Find All Anagrams in a String - LeetCode 438 Solution in python

Find All Anagrams in a String medium

Problem Statement

Given two strings s and p, return an array of all the start indices of p's anagrams in s. You may return the answer in any order.

An anagram is a word or phrase formed by rearranging the letters of a different word or phrase, typically using all the original letters exactly once.

Example 1:

Input: s = "cbaebabacd", p = "abc" Output: [0,6] Explanation: The substring with start index = 0 is "cba", which is an anagram of "abc". The substring with start index = 6 is "bac", which is an anagram of "abc".

Example 2:

Input: s = "abab", p = "ab" Output: [0,1,2] Explanation: The substring with start index = 0 is "ab", which is an anagram of "ab". The substring with start index = 1 is "ba", which is an anagram of "ab". The substring with start index = 2 is "ab", which is an anagram of "ab".

Steps

Character Count Maps: Create two maps (objects in JavaScript) to store the character frequencies: one for the pattern p ( pMap), and one for a sliding window of the same size as p in s (windowMap).
Initialization: Initialize pMap by counting the character frequencies in p. Initialize windowMap with the character frequencies of the first window of size p.length in s.
Sliding Window: Iterate through s using a sliding window of size p.length. In each iteration:
- Compare windowMap and pMap.
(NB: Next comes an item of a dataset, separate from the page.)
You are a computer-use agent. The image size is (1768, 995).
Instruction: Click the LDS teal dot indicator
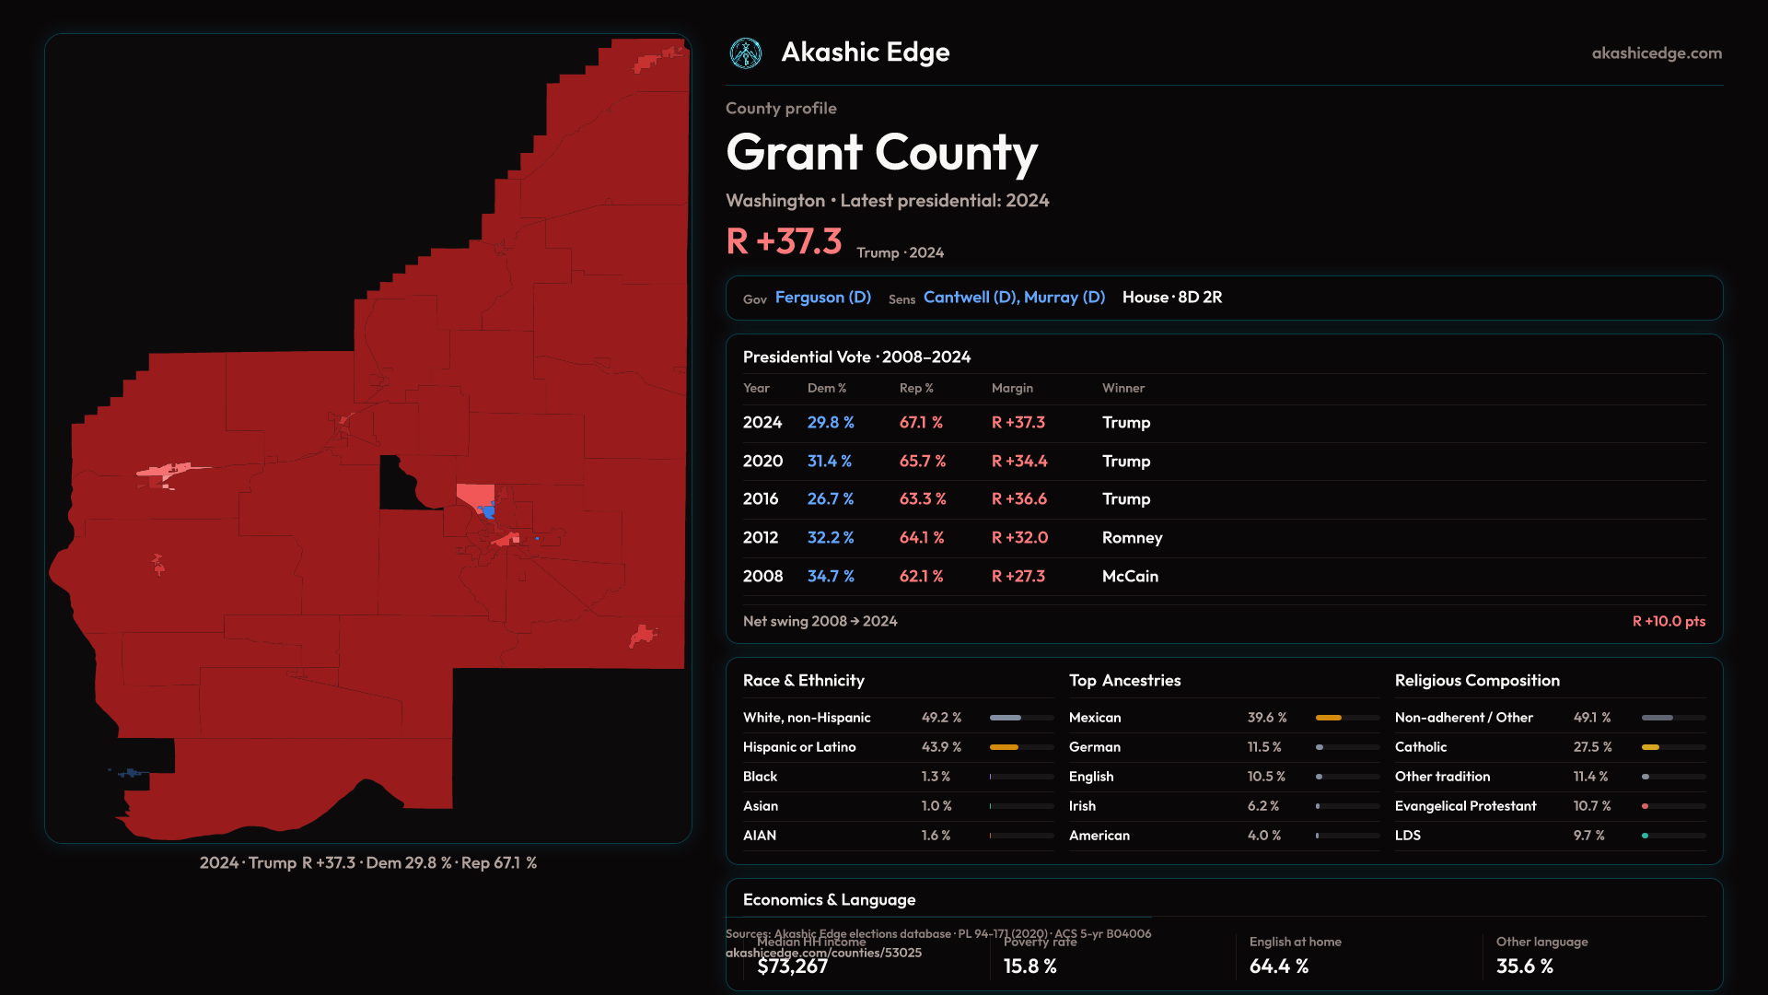point(1645,836)
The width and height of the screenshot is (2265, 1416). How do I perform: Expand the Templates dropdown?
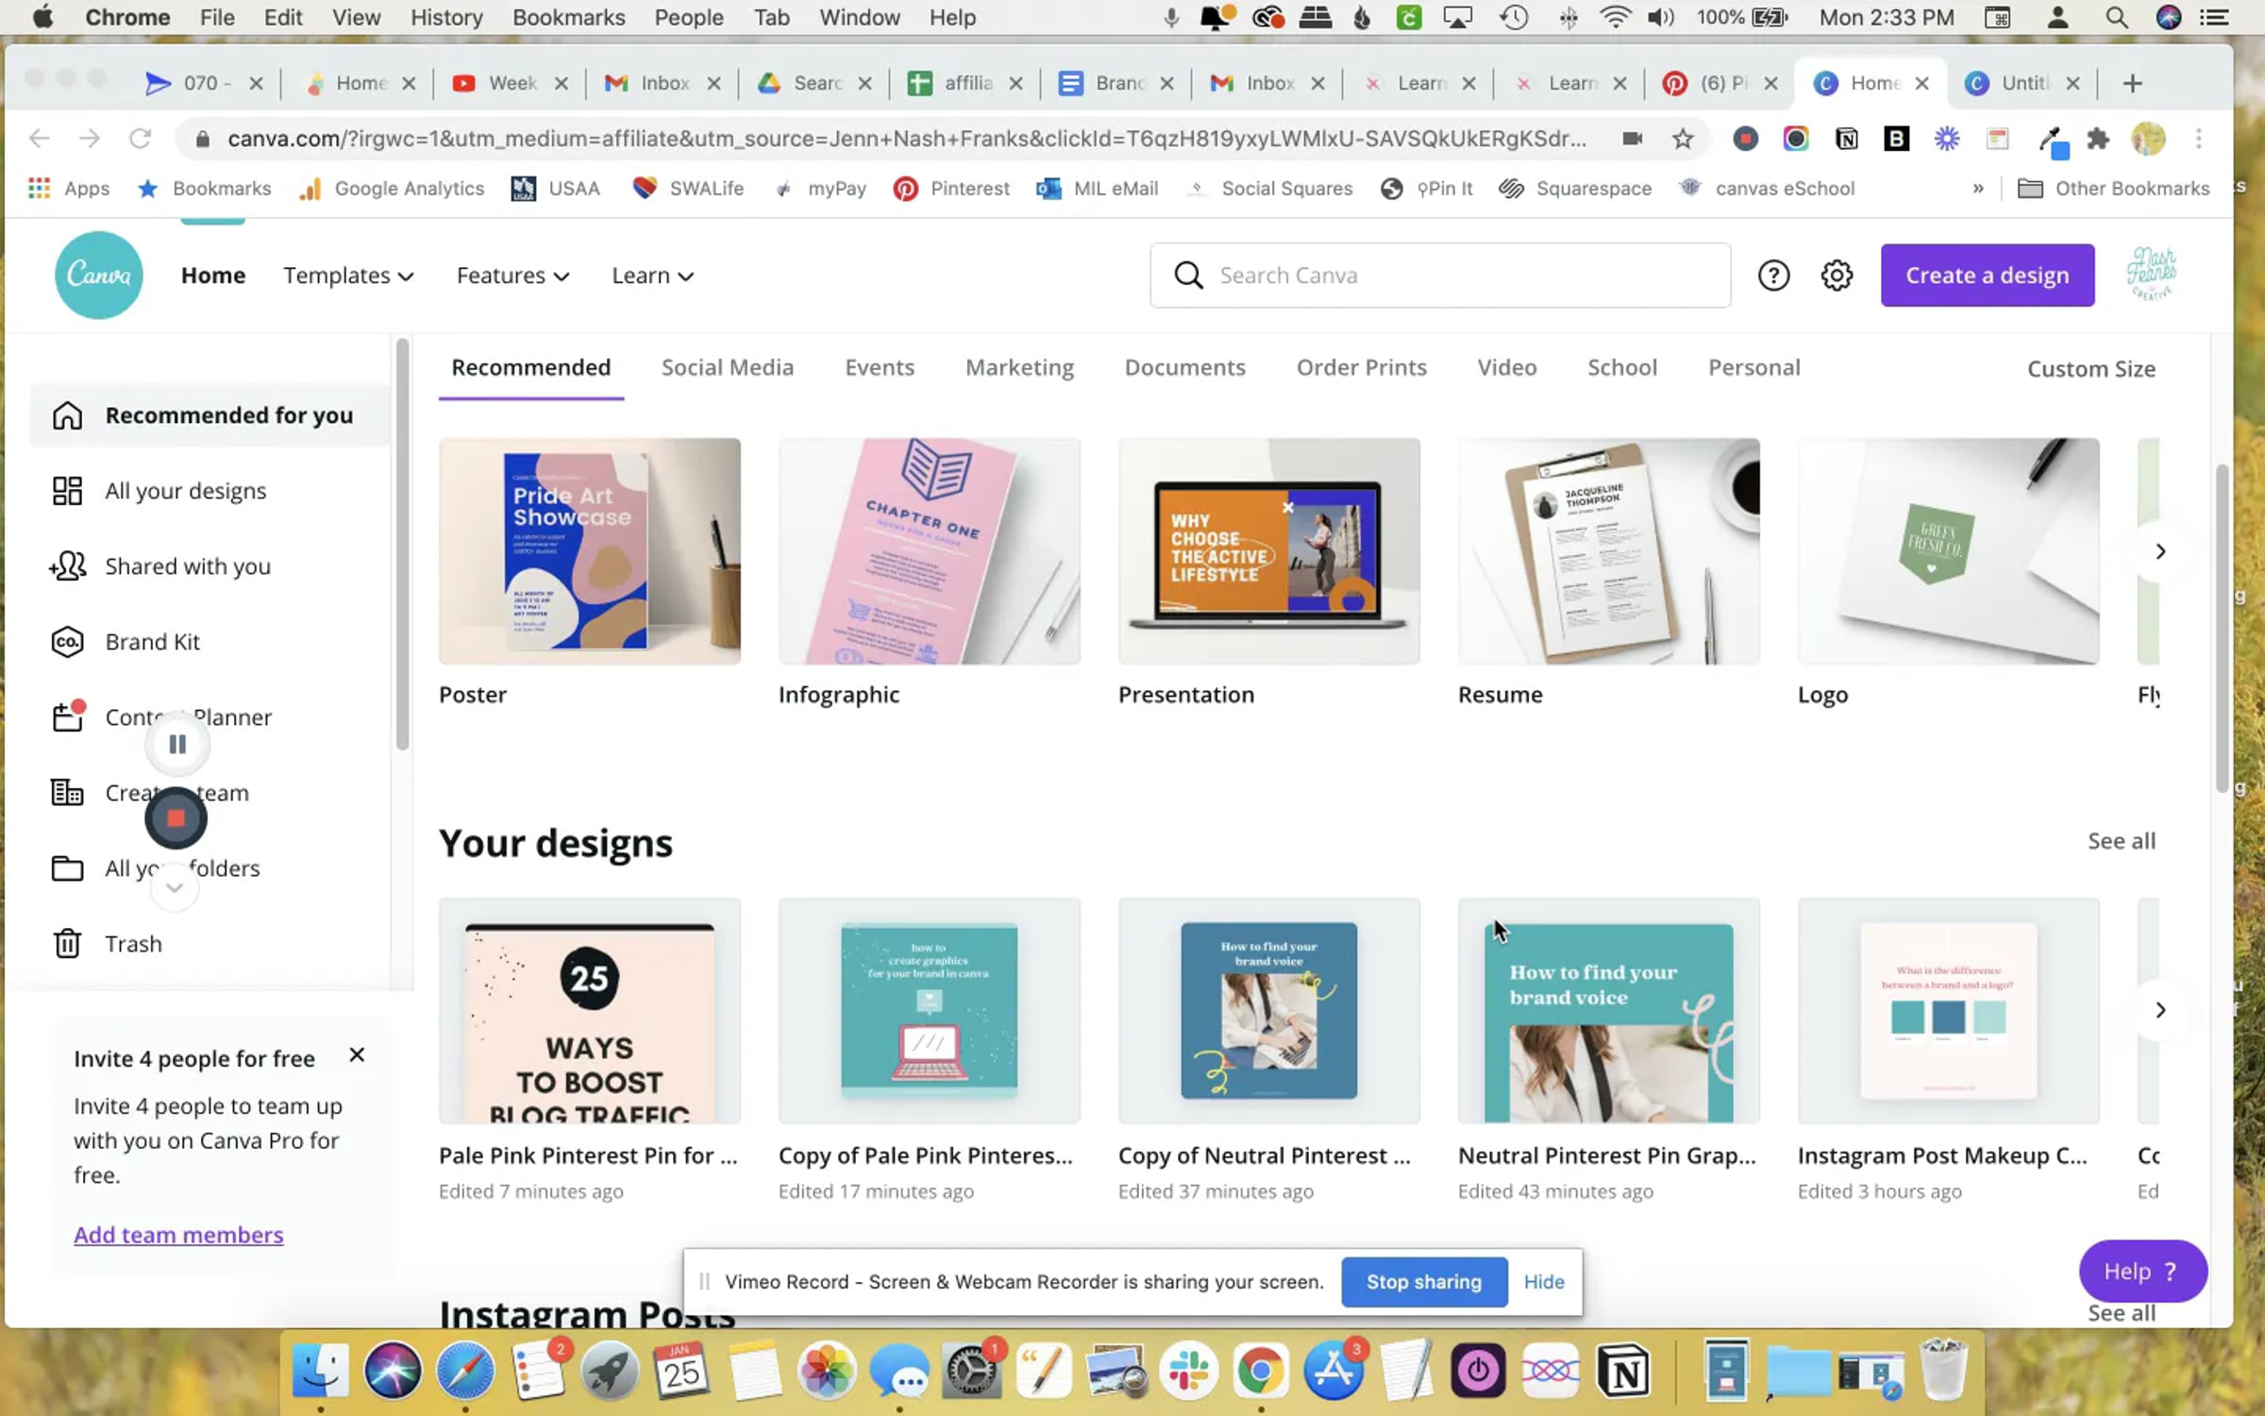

If they are identical, it means an anagram is found, so add the start index of the current window to the result array.
- Move the window one position to the right. This involves:
  - Removing the character leaving the window from windowMap.
  - Adding the new character entering the window to windowMap.
Return Result: Return the array of start indices.

Explanation

The solution uses a sliding window approach along with character frequency maps to efficiently identify anagrams. By comparing character counts instead of directly comparing strings, we avoid unnecessary string comparisons. The use of maps allows for O(1) lookup of character frequencies, optimizing the overall time complexity.

Code

function findAnagrams(s: string, p: string): number[] {
    const result: number[] = [];
    const pMap: { [key: string]: number } = {};
    const windowMap: { [key: string]: number } = {};

    // Initialize pMap
    for (let char of p) {
        pMap[char] = (pMap[char] || 0) + 1;
    }

    let left = 0;
    let right = 0;
    let matched = 0;

    while (right < s.length) {
        const rightChar = s[right];
        windowMap[rightChar] = (windowMap[rightChar] || 0) + 1;

        if (pMap[rightChar] && windowMap[rightChar] === pMap[rightChar]) {
            matched++;
        }

        while (matched === p.length) {
            if (right - left + 1 === p.length) {
                result.push(left);
            }
            const leftChar = s[left];
            windowMap[leftChar]--;
            if (pMap[leftChar] && windowMap[leftChar] < pMap[leftChar]) {
                matched--;
            }
            left++;
        }
        right++;
    }

    return result;
}

Complexity

Time Complexity: O(n), where n is the length of string s. We iterate through s only once.
Space Complexity: O(1), because the character set is fixed (26 lowercase English letters). The maps will have a constant size. (In the worst case, it would be O(k) where k is the size of the character set if it's not restricted to lowercase English letters).